### WHAT IS ASKED
Copy everything in the listing below, from the line containing "Viewport: 257px width, 168px" down to the line containing "[x=284, y=85]", with both of those lines included. Leave the pictures out of your copy.

### PROVIDED DATA
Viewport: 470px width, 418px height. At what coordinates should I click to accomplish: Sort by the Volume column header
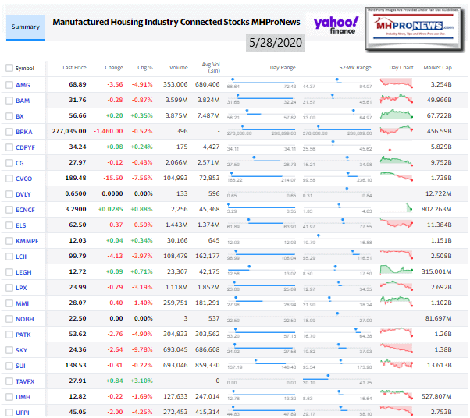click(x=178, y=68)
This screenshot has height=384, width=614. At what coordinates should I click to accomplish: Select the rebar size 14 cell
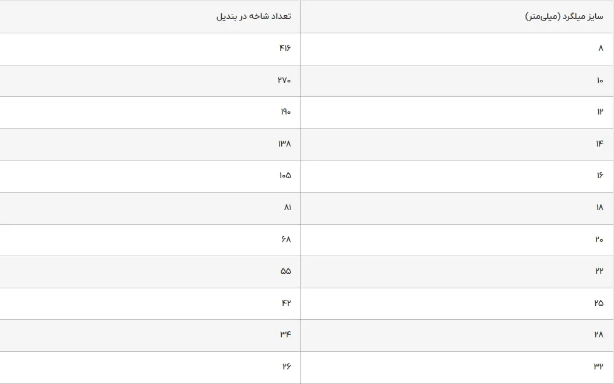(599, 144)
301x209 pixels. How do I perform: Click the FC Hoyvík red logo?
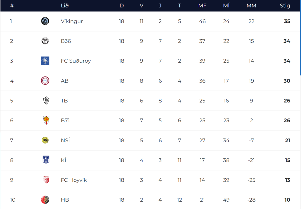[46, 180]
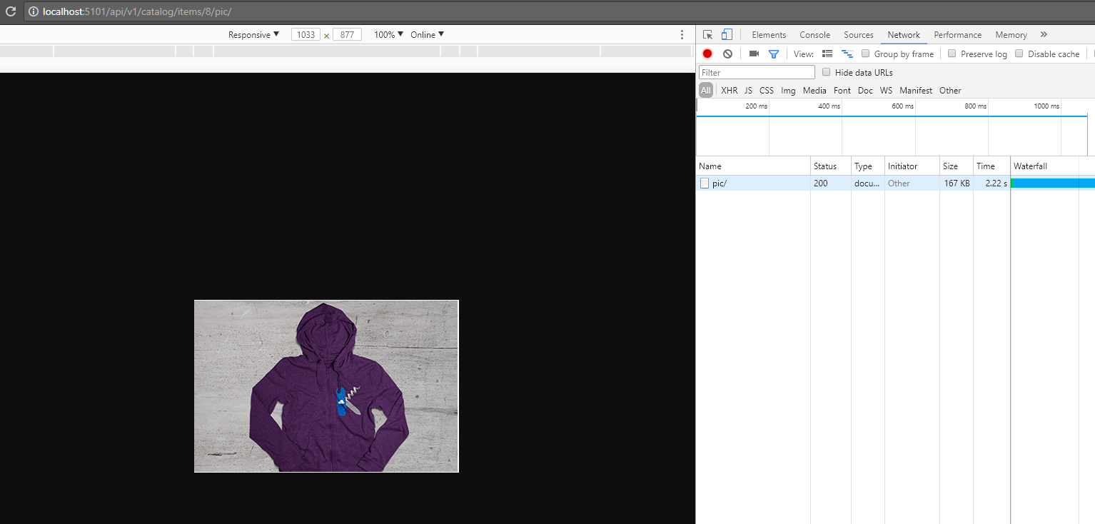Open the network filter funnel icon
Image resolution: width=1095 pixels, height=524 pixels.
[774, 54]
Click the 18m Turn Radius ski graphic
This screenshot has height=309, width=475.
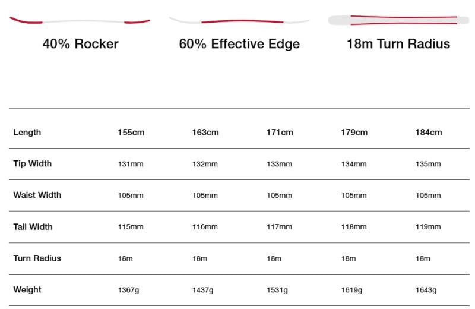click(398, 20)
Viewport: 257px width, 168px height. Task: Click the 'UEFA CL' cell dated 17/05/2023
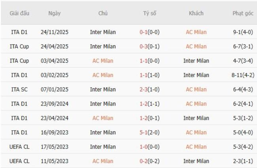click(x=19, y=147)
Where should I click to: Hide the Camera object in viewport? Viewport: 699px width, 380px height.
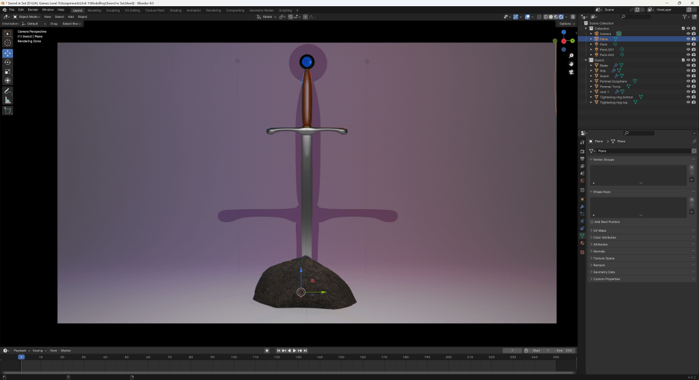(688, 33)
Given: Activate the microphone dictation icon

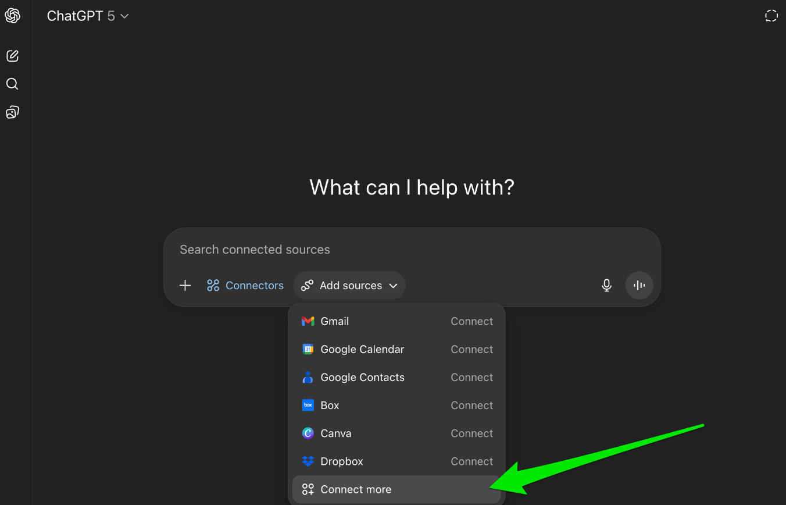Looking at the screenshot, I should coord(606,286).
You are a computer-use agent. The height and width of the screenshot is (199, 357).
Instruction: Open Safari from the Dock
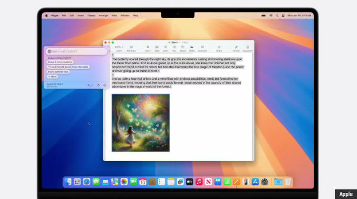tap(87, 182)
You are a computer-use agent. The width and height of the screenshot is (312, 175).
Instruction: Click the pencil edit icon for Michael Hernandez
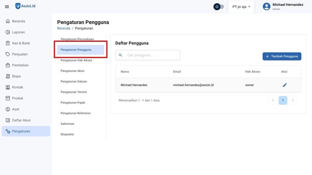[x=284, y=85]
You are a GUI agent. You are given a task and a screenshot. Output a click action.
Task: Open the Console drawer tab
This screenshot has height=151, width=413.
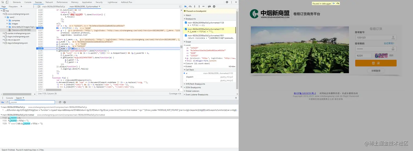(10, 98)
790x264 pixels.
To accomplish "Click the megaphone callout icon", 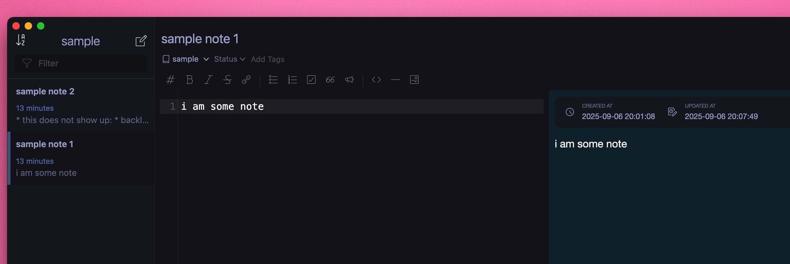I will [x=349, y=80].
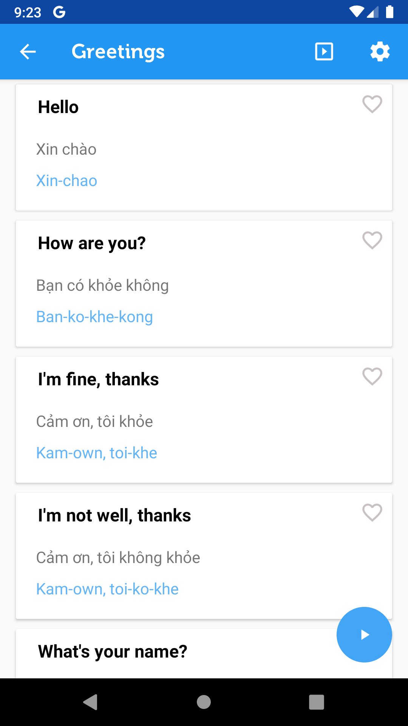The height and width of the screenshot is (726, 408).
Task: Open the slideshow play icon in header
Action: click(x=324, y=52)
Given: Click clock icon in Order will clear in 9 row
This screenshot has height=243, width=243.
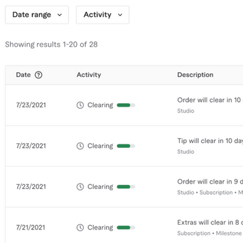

---

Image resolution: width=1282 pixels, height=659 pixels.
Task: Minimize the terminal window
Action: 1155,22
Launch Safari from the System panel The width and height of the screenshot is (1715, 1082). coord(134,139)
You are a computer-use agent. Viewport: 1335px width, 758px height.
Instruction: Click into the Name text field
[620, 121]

--

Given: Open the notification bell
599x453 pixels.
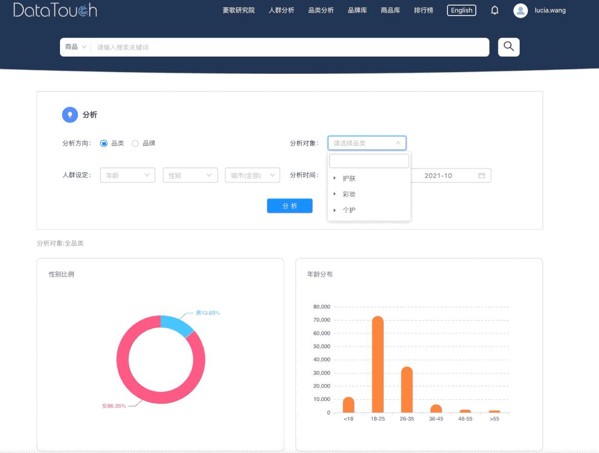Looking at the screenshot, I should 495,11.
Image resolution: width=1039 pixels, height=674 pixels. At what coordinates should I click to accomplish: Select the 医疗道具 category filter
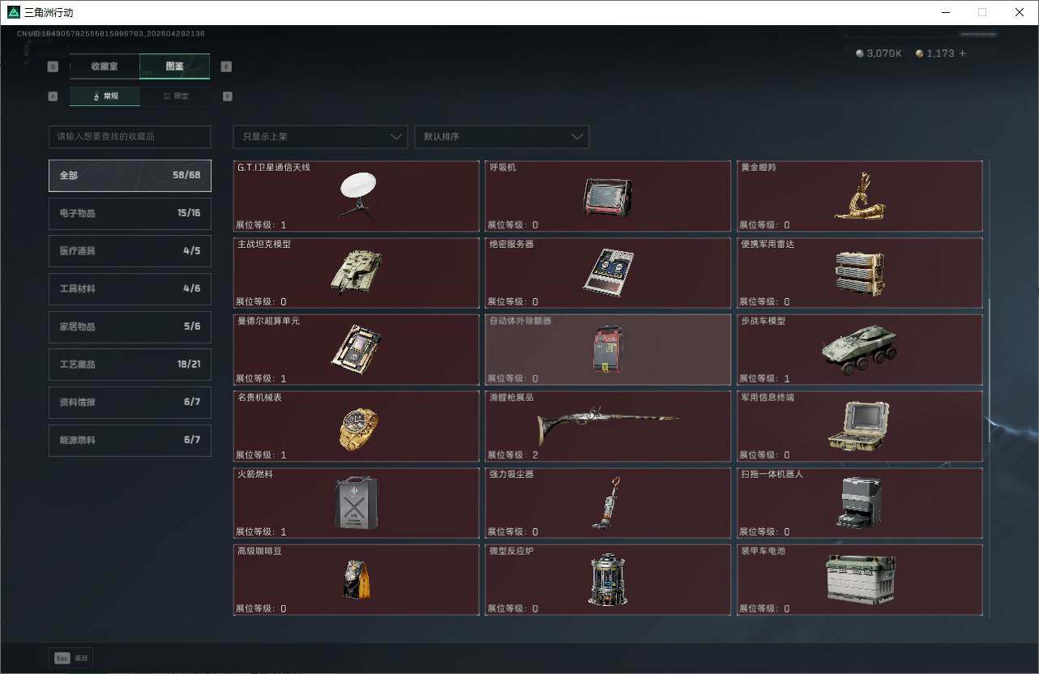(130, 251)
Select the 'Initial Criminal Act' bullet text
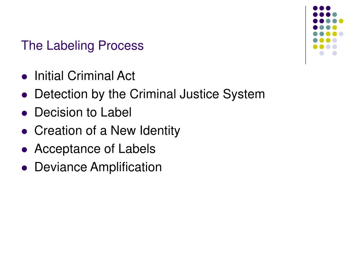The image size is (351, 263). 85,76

### FULL ANSWER
Viewport: 257px width, 168px height. Task: Click the 'UEFA CL' cell dated 17/05/2023
click(x=19, y=147)
Where should I click to: Hide the Camera object in viewport? Viewport: 699px width, 380px height.
(688, 33)
Given: Activate the microphone dictation icon

Looking at the screenshot, I should coord(606,286).
You are a computer-use agent. The height and width of the screenshot is (199, 357).
Instruction: Open Safari from the Dock
tap(87, 182)
You are a computer-use agent. The width and height of the screenshot is (312, 175).
Instruction: Click the pencil edit icon for Michael Hernandez
[x=284, y=85]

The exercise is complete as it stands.